The subject of this manuscript is at the fringe of my expertise, so I
can not comment on the novelty of the results or the soundness of the
statistical analysis. However, results would be in line with my
expectations and would extend the MR toolkit for contrast free
diagnostic methods while avoiding ionising radiation. I therefore
suggest publication after addressing some minor concerns below.

- LHA and RHA are not introduced and not in list of abbreviations.

- "DSA has certainly a small but not negligible risk of complications
  and is expensive" This requires more discussion and a reference.

- Abbreviations should be used once they are introduced: steady-state
  free-precession acquisition => SSFP at line 112/113

  Please check the manuscript for similar occurrences. 

- The abstract states that "IFIR-MRA demonstrated a higher image
  quality in main upper abdomen arterial vessels assessment". However,
  in section 3.3 it is stated that for MRA "all vessels were correctly
  evaluated in all patients" while for IFIR-MRA "common hepatic,
  gastroduodenal, left gastric and splenic arteries were correctly
  evaluated in all patients, while the celiac trunk, proper hepatic,
  and right hepatic arteries in the majority (n=69, 98.5%)." This
  would indicate that IFIR-MRA is inferior to MRA in contradiction to
  what the abstract says.
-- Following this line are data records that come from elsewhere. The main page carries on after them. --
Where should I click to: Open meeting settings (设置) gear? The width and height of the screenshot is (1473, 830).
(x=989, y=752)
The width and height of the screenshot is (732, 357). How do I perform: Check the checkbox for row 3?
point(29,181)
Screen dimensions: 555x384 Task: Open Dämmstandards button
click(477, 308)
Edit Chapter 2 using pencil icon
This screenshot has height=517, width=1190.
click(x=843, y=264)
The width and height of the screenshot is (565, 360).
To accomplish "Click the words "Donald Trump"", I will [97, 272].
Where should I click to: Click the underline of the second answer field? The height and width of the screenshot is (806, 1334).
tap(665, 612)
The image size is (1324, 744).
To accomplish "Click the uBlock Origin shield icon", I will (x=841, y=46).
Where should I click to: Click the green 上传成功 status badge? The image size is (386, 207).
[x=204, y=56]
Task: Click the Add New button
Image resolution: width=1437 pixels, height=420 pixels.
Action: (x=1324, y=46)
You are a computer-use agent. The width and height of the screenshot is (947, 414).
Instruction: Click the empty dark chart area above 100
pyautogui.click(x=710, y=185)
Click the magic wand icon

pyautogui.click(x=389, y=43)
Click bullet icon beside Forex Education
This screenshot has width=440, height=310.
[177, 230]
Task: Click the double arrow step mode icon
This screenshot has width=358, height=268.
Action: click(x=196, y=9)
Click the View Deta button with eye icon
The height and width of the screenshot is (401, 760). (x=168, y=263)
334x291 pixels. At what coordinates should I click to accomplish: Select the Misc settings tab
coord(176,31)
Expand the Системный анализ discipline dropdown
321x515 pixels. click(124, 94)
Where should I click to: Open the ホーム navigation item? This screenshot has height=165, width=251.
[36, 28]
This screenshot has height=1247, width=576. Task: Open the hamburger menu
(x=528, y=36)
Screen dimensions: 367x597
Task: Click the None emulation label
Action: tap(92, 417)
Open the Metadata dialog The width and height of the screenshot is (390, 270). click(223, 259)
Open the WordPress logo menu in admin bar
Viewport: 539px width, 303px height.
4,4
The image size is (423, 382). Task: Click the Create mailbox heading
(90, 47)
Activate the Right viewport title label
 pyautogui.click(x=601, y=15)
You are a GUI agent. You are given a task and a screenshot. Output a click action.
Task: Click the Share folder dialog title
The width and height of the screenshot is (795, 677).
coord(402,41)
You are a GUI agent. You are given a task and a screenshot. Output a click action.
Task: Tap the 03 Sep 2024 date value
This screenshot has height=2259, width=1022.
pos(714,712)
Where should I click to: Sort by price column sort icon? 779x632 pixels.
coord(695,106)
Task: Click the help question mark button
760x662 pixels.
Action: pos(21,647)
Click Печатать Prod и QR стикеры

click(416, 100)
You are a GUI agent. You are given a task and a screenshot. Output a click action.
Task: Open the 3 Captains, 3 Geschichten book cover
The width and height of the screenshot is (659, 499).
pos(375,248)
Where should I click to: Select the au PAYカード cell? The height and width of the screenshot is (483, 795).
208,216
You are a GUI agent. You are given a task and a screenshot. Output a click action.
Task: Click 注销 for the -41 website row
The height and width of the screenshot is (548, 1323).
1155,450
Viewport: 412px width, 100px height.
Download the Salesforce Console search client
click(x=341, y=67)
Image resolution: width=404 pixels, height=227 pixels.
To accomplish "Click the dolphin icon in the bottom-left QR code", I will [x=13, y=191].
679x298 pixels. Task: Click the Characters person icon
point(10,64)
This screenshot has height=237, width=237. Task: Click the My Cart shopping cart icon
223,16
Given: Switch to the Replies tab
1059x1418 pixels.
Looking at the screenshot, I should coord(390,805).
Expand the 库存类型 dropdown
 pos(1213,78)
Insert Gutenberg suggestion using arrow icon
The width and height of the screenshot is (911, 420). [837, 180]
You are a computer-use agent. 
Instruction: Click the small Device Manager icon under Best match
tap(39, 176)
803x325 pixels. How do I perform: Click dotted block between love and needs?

What am I missing here?

  I realised that the "left and right hepatic arteries obtained the
  lowest median value 1 (IQR 1-2)" for MRA, so I think the issue is
  just the way how the statements are worded.

- This sentence is broken or incomplete: "Even if the inter-test
  reliability between IFIR-MRA and CTA was good only for the common
  hepatic artery (ICC=0.552).

Author Response

Point 1: LHA and RHA are not introduced and not in list of abbreviations.

ANSWER: In the abstract and manuscript we refer to this abbreviation “common-proper-left-right hepatic artery (C-P-L-R-HA)” for CHA, PHA, LHA, and RHA. If considered confusing, we can make it clearer with  distinct abbreviations.

Point 2:"DSA has certainly a small but not negligible risk of complications and is expensive" This requires more discussion and a reference.

ANSWER: Thank you for the comment. We accordingly updated the manuscript with the following sentence: “DSA is burdened with a greater dose of radiation and contrast media, higher cost, and invasiveness in comparison with CTA, and cannot be used for screening or routine follow-up”. We also added an appropriate reference and updated the reference lists, accordingly.

Point 3. Abbreviations should be used once they are introduced: steady-state free-precession acquisition => SSFP at line 112/113. Please check the manuscript for similar occurrences. 

ANSWER: We updated the manuscript accordingly.

Point 4: The abstract states that "IFIR-MRA demonstrated a higher image quality in main upper abdomen arterial vessels assessment". However, in section 3.3 it is stated that for MRA "all vessels were correctly evaluated in all patients" while for IFIR-MRA "common hepatic, gastroduodenal, left gastric and splenic arteries were correctly evaluated in all patients, while the celiac trunk, proper hepatic, and right hepatic arteries in the majority (n=69, 98.5%)." This would indicate that IFIR-MRA is inferior to MRA in contradiction to what the abstract says. What am I missing here?

I realised that the "left and right hepatic arteries obtained the lowest median value 1 (IQR 1-2)" for MRA, so I think the issue is just the way how the statements are worded.

ANSWER: We stated in the abstract that “IFIR-MRA demonstrated a higher image quality in main upper abdomen arterial vessels assessment”. If comparing the image quality scores among IFIR and MRA, in the first one (when evaluable) the obtained median values are always higher. However, in order to make the sentence clearer, we updated sentence in the abstract and discussion sessions.

Point 5: This sentence is broken or incomplete: "Even if the inter-test reliability between IFIR-MRA and CTA was good only for the common hepatic artery (ICC=0.552).

ANSWER: We linked the sentence with the next one, in order to make the reading more fluent.